**GIVEN TEXT:**
Uche Usim, Abuja
Economic experts have described the August inflation report released by the National Bureau of Statistics as expected given the prevailing rough economic environment.
According to the NBS, the Consumer Price Index, which measures inflation, rose to 13.22 percent in August; higher than the 12.82 percent recorded in July.
This represents the highest increase recorded since October 2016.
“The urban inflation rate increased by 13.83 percent (year-on-year) in August 2020 from 13.40 percent recorded in July 2020, while the rural inflation rate increased by 12.65 percent in August 2020 from 12.28 percent in July 2020.
“The composite food index rose by 16.00 percent in August 2020 compared to 15.48 percent in July 2020”, it added.
Reacting to the development, Nigeria’s first professor of the Capital Markets, Prof Uche Uwaleke said that the uptick in inflation rate in August was expected and will likely continue till the harvest season sets in.
“This is particularly so given the fact that the inflationary pressure is coming more from the food component which increased by as much as 16%. It is not difficult to see where the pressure is coming from.
“The economy is still reeling from the negative impact of COVID-19 on the food supply chain. This situation is compounded by the border closure, increase in VAT, electricity tariffs, stamp duties and upward exchange rates adjustment by the CBN in order to ease the pressure on the forex market.
“The recent increase in pump price of fuel presents further downside risks to inflation. There is also the insecurity challenge affecting the food belts of the country which partly explains the high rate of food inflation, at over 20%, in a state like Kogi.

**SUPPLIED RECORDS:**

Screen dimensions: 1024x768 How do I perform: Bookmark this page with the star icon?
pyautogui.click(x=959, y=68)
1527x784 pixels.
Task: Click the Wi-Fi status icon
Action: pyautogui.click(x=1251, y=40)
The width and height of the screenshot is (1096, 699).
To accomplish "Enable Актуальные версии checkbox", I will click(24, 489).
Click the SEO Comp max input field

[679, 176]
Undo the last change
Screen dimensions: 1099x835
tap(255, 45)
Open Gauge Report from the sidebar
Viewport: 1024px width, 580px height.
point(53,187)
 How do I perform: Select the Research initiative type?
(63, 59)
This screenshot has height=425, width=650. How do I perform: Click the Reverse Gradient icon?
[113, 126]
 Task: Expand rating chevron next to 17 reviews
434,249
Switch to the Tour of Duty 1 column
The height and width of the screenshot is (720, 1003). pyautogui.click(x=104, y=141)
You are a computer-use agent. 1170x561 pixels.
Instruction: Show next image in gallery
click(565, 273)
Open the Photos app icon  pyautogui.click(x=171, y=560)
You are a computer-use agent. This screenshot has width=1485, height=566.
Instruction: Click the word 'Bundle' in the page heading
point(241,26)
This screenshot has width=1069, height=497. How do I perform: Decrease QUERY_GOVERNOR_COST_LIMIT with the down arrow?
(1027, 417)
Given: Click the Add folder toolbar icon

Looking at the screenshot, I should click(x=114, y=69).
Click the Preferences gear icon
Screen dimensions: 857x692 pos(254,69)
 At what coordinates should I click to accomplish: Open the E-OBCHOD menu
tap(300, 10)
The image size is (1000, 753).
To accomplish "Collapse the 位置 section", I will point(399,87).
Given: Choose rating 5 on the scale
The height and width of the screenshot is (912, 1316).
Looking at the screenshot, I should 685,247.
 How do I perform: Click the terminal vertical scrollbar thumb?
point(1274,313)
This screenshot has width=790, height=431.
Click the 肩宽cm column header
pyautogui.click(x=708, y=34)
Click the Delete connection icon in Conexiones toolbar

**PROBLEM:**
Copy out the full article on Nigeria's August inflation report above, word for word.

**ANSWER FOR THIS EXERCISE:**
Uche Usim, Abuja
Economic experts have described the August inflation report released by the National Bureau of Statistics as expected given the prevailing rough economic environment.
According to the NBS, the Consumer Price Index, which measures inflation, rose to 13.22 percent in August; higher than the 12.82 percent recorded in July.
This represents the highest increase recorded since October 2016.
“The urban inflation rate increased by 13.83 percent (year-on-year) in August 2020 from 13.40 percent recorded in July 2020, while the rural inflation rate increased by 12.65 percent in August 2020 from 12.28 percent in July 2020.
“The composite food index rose by 16.00 percent in August 2020 compared to 15.48 percent in July 2020”, it added.
Reacting to the development, Nigeria’s first professor of the Capital Markets, Prof Uche Uwaleke said that the uptick in inflation rate in August was expected and will likely continue till the harvest season sets in.
“This is particularly so given the fact that the inflationary pressure is coming more from the food component which increased by as much as 16%. It is not difficult to see where the pressure is coming from.
“The economy is still reeling from the negative impact of COVID-19 on the food supply chain. This situation is compounded by the border closure, increase in VAT, electricity tariffs, stamp duties and upward exchange rates adjustment by the CBN in order to ease the pressure on the forex market.
“The recent increase in pump price of fuel presents further downside risks to inflation. There is also the insecurity challenge affecting the food belts of the country which partly explains the high rate of food inflation, at over 20%, in a state like Kogi.